Task to carry out >>
Every line containing the string "will" is to be copied from the records.

Records for processing >>
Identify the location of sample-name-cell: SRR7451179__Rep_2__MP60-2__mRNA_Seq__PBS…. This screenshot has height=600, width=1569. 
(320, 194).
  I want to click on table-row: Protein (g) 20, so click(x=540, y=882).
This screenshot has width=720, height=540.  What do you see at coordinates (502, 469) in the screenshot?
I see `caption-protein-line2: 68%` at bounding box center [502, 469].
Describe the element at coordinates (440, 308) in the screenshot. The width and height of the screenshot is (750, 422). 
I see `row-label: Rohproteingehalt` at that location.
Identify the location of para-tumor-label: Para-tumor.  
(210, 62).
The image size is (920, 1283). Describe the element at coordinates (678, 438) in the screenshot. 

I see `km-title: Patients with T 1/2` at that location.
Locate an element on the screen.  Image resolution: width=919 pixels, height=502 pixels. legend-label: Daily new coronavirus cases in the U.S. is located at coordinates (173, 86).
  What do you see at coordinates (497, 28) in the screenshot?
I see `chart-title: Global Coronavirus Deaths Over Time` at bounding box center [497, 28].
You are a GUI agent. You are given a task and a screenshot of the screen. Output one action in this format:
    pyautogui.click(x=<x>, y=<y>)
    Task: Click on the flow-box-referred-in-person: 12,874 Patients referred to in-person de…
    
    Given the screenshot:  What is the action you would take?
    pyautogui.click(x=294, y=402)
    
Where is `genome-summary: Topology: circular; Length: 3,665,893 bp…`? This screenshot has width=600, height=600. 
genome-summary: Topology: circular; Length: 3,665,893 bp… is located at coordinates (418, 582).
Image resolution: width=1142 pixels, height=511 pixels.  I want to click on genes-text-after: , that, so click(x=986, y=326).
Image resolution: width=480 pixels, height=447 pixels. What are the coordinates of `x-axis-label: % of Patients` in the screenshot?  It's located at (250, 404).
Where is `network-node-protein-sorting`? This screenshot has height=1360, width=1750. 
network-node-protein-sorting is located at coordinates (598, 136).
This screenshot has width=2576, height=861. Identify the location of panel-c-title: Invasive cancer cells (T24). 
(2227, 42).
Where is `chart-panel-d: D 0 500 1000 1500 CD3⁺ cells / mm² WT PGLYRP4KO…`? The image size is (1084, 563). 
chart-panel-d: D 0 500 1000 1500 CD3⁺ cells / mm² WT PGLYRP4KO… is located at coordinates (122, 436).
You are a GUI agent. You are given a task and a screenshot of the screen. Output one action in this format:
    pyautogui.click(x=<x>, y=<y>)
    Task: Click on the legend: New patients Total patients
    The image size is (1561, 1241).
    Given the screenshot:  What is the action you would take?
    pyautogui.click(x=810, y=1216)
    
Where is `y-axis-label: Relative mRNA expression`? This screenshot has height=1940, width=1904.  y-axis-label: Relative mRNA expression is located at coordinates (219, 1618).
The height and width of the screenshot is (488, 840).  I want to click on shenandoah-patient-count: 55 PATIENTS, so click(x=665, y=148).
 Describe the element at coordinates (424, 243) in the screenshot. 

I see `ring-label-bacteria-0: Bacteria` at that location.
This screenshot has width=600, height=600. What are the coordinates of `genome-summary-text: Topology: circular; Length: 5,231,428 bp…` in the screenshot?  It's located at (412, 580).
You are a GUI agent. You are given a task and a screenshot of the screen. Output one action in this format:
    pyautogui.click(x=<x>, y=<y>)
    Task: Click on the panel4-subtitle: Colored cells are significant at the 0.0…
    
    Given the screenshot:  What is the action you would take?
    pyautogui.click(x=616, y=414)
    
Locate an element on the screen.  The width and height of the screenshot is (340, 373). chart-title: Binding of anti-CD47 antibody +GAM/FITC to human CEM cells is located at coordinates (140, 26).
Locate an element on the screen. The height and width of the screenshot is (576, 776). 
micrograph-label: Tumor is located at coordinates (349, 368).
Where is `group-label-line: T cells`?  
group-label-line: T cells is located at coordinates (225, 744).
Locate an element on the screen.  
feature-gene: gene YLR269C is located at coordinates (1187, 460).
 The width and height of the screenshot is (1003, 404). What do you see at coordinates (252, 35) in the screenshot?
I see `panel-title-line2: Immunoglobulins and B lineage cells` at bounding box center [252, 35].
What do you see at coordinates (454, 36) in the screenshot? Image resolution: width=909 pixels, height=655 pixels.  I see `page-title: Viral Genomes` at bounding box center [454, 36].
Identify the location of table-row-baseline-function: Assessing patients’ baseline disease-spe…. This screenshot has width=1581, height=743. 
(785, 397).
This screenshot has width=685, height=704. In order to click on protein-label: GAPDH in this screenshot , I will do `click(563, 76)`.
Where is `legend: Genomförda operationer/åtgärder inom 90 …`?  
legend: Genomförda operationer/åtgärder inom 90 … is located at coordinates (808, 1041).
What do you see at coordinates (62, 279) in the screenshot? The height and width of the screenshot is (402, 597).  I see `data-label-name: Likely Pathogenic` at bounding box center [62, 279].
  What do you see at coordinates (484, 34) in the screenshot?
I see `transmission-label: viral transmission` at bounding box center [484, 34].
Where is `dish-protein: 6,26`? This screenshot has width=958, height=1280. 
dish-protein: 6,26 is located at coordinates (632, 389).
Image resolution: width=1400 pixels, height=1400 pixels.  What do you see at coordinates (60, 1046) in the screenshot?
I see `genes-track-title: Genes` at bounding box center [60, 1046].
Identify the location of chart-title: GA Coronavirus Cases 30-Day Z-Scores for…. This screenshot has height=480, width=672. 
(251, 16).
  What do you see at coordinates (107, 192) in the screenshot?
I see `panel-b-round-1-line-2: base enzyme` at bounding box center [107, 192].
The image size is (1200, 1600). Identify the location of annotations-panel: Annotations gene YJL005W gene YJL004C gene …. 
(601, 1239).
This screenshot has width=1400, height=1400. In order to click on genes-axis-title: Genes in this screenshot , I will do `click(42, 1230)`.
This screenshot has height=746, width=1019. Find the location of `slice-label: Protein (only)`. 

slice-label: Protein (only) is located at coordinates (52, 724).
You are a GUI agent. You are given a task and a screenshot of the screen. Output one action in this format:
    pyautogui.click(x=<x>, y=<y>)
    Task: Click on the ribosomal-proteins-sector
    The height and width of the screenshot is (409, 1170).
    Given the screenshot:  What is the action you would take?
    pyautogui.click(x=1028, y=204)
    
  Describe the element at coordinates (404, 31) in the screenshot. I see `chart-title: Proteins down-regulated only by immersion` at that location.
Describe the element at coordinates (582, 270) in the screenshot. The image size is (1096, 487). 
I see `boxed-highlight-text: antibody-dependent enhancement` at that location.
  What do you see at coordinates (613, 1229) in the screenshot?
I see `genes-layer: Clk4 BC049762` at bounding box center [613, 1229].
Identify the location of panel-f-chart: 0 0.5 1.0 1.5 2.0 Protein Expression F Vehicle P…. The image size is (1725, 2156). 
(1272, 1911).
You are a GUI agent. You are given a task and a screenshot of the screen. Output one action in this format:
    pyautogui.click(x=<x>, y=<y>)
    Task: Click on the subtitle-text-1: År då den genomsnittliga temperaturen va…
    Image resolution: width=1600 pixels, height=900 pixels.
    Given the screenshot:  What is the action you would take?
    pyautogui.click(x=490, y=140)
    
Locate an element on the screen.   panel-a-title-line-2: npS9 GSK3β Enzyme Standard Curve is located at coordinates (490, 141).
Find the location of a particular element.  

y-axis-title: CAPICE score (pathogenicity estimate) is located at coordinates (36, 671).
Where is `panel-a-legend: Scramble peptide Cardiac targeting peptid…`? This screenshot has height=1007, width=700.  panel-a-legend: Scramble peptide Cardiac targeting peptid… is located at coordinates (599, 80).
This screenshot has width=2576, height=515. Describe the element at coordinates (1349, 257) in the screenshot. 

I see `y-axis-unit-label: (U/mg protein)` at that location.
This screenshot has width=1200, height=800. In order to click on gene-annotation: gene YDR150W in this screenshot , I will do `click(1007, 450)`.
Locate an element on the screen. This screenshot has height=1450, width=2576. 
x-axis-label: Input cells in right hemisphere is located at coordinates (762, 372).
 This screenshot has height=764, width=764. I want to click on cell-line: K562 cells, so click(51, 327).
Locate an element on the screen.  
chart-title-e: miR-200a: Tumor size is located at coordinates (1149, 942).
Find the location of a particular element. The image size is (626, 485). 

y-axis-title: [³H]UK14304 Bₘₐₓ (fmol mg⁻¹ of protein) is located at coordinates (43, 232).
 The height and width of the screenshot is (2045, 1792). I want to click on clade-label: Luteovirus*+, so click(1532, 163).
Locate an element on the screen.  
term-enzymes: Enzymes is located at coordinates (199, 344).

Exercise result >>
This screenshot has width=685, height=704. In order to click on protein-label: GAPDH in this screenshot , I will do `click(563, 76)`.
This screenshot has width=1400, height=1400. In order to click on genes-axis-title: Genes in this screenshot , I will do `click(42, 1230)`.
This screenshot has width=1200, height=800. In order to click on gene-annotation: gene YDR150W in this screenshot , I will do `click(1007, 450)`.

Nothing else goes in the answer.